Wenn dies nicht der Fall wäre, wie lässt sich dann erklären, dass während Schwarze und Braune in mehr als der Hälfte der Fälle einer Ansteckung mit Covid-19 sterben, in Brasilien jedoch ein Drittel der Weißen das gleiche Schicksal erleidet? Und wenn wir die Schulbildung zum Vergleich hinzufügen, ist der Kontrast noch dramatischer, da schwarze oder braune Menschen ohne Schulbildung in mehr als 80 % der Ansteckungsfälle sterben, während bei Weißen mit höherer Bildung die Sterblichkeitsrate weniger als 20 % der Fälle beträgt. In den USA unterscheiden sich solche Vergleiche nicht sehr, da die Wahrscheinlichkeit, dass Schwarze an einer Covid-19-Infektion sterben, doppelt so hoch ist wie bei Weißen.[1]
Was wir erleben, ist eine Situation, in der trotz der täglichen medialen Berichterstattung über das Leid unzähliger Opfer und ihrer Familien sowohl in den USA als auch in Brasilien ein Prozess der allmählichen Normalisierung einer anhaltenden Barbarei zu beobachten ist.

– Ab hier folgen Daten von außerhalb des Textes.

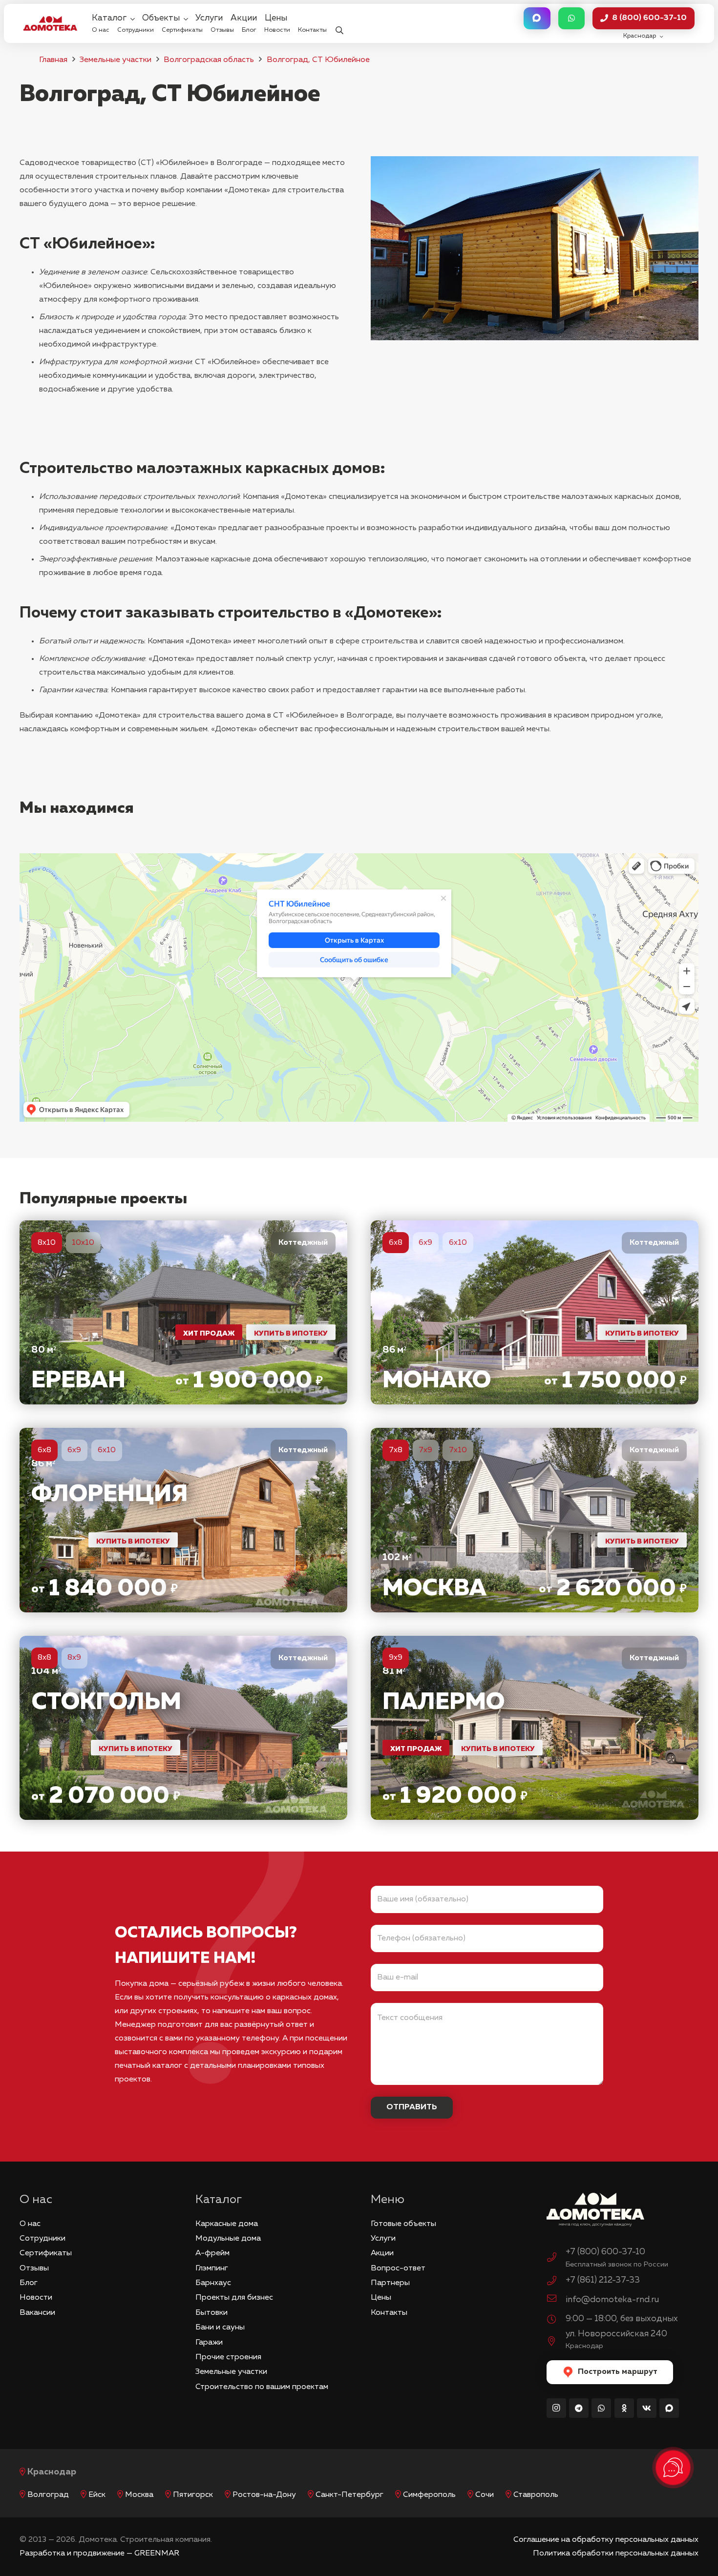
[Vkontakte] (646, 2408)
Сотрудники (42, 2239)
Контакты (389, 2313)
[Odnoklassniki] (624, 2408)
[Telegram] (579, 2408)
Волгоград (48, 2495)
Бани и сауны (220, 2327)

Obwohl die Zahl der Todesfälle obszön ist, wird sie am Ende entmenschlicht und zu einer kalten Statistik einer menschlichen Tragödie, die trotz biblischer Ausmaße fast niemanden mehr schockiert oder mobilisiert.

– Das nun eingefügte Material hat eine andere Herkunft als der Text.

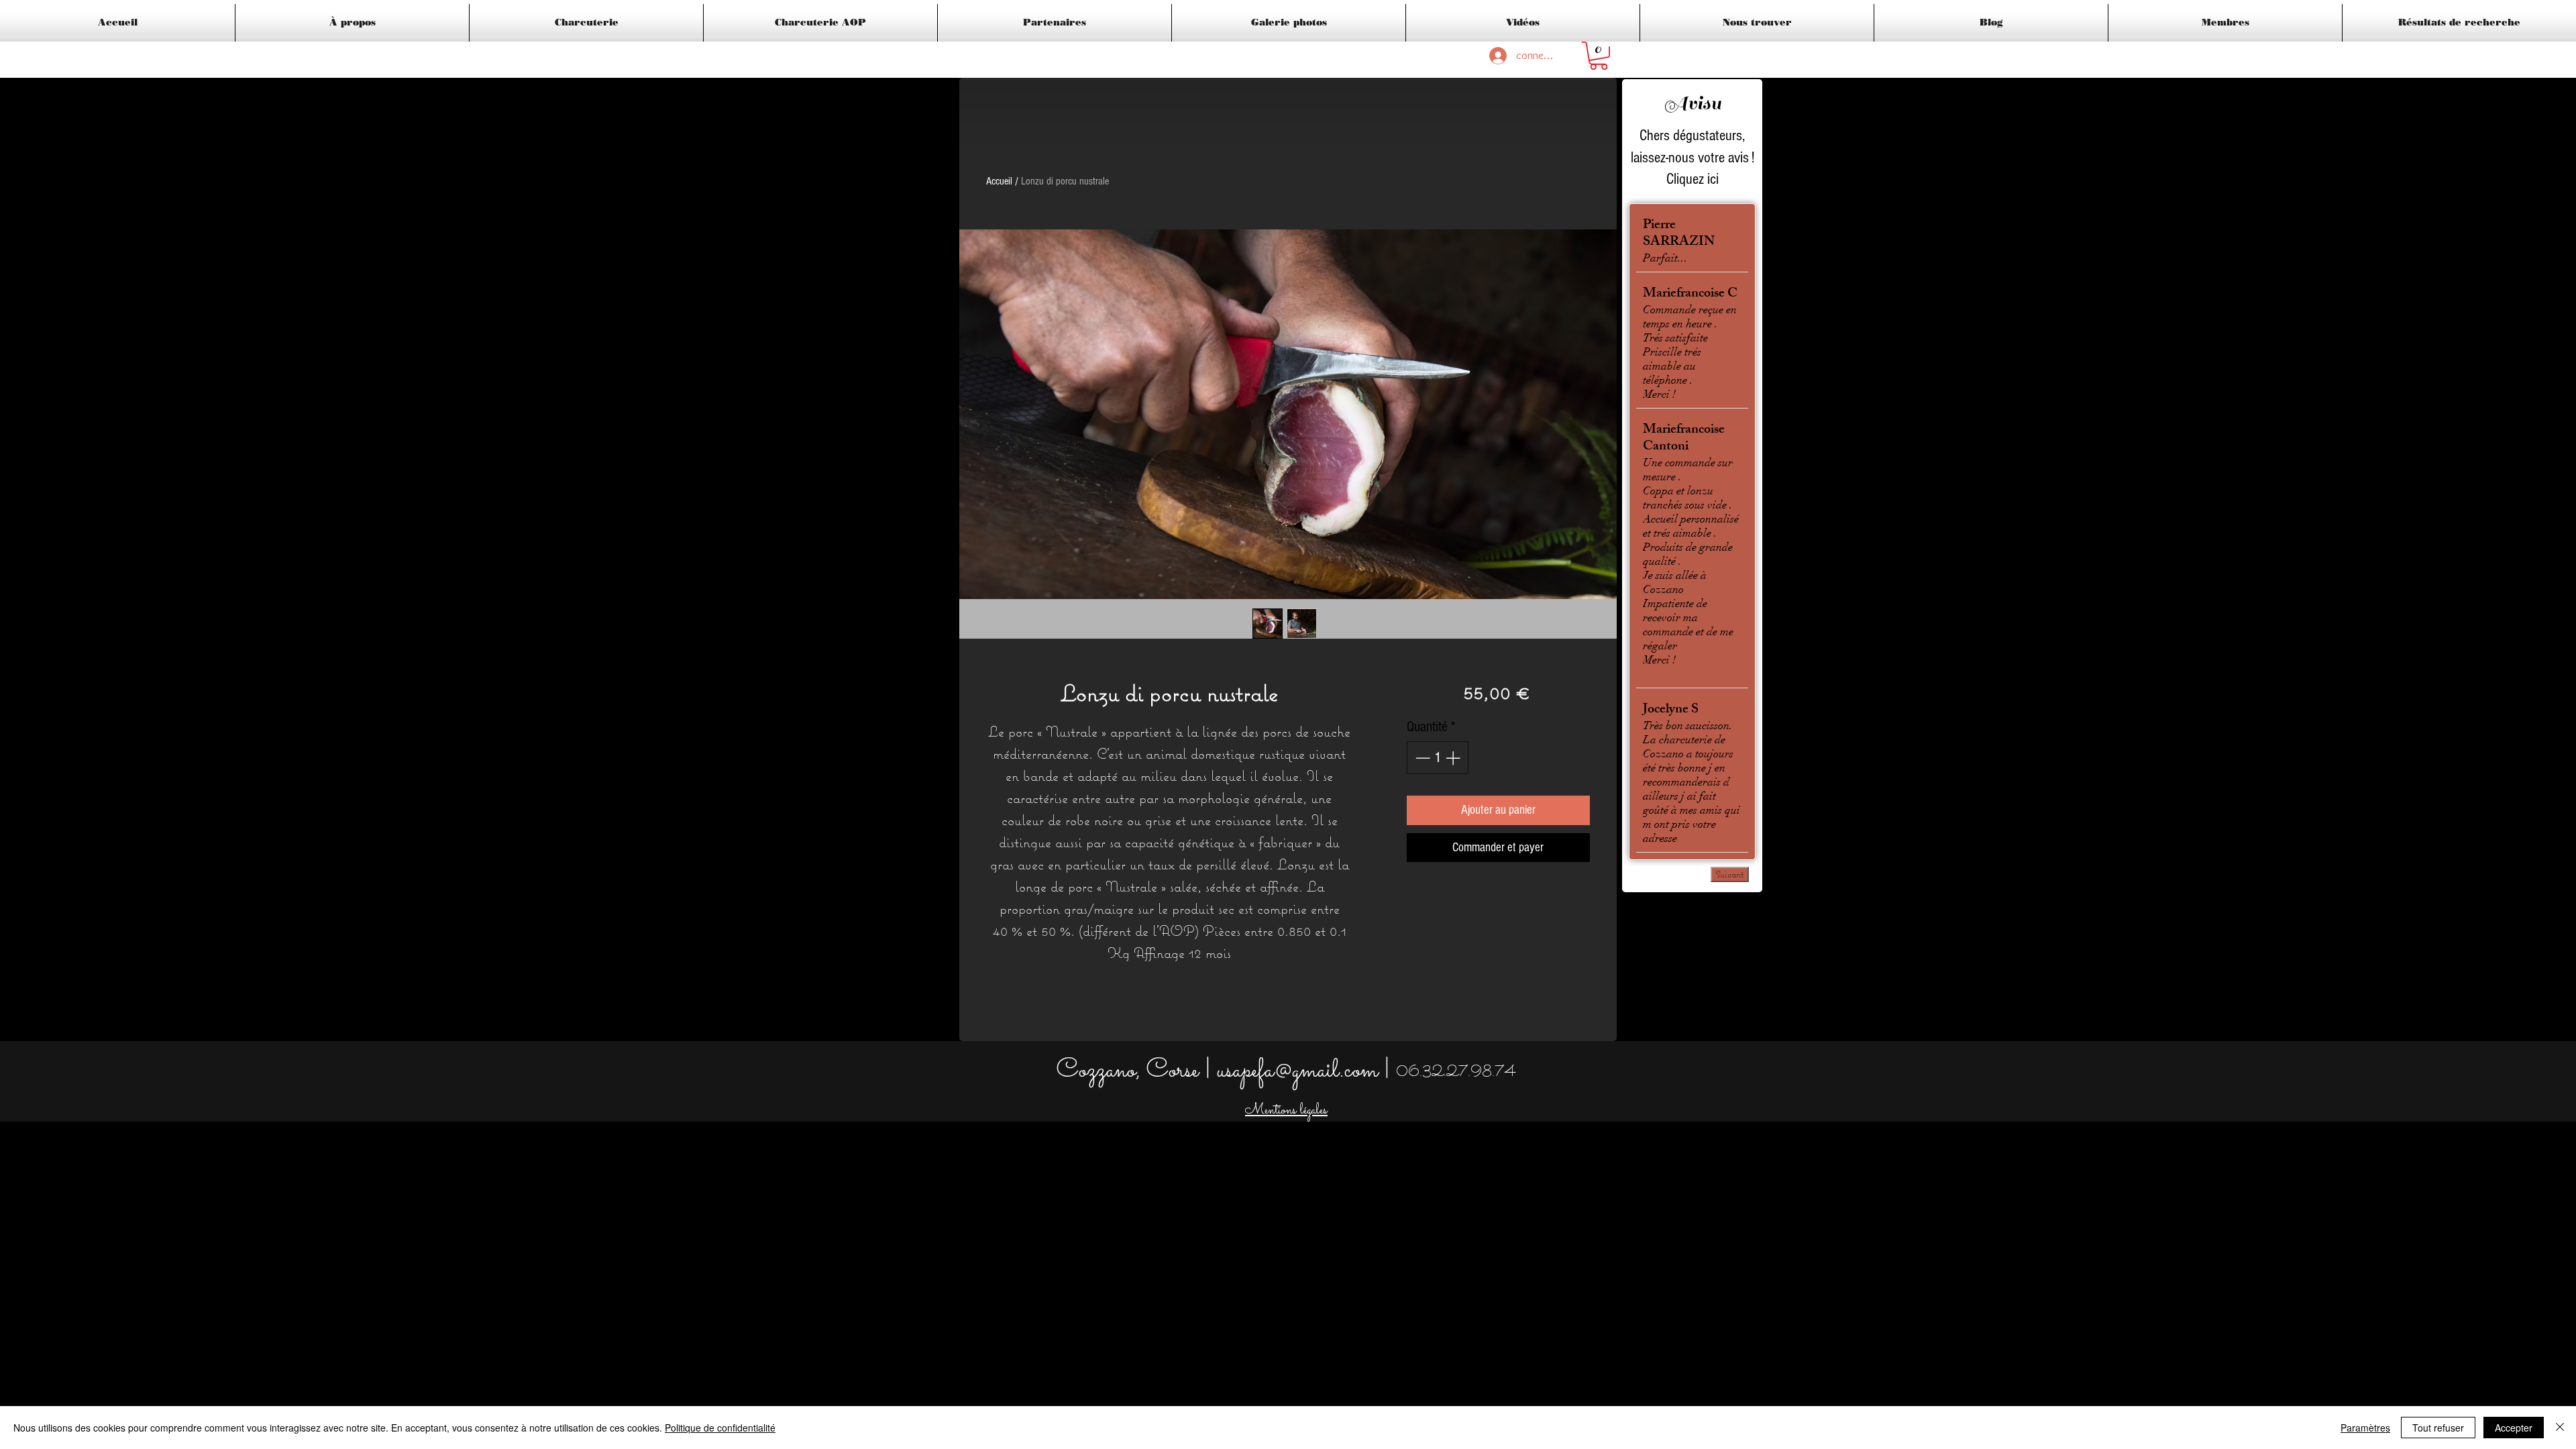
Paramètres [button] (2365, 1427)
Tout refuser (2438, 1427)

Um diese krankhafte Situation umzukehren, muss zunächst der Grundgedanke der Gleichheit aller Menschen auf Leben und Tod gerettet werden. Sie ist unvermeidlich und vielleicht sogar vergänglich.
Eine Pandemie ist per Definition eine Erfahrung kollektiver Natur. Und obwohl es nicht auf demokratische Weise erlebt wird, gibt es keine Möglichkeit, seine weitreichenden Auswirkungen zu minimieren, es sei denn, es gibt die Vision einer minimal inklusiven Gesellschaft, in der kollektives Verhalten uns entweder stärkt oder endgültig zerstört.
*Rafael R. Ioris ist Professor an der University of Denver.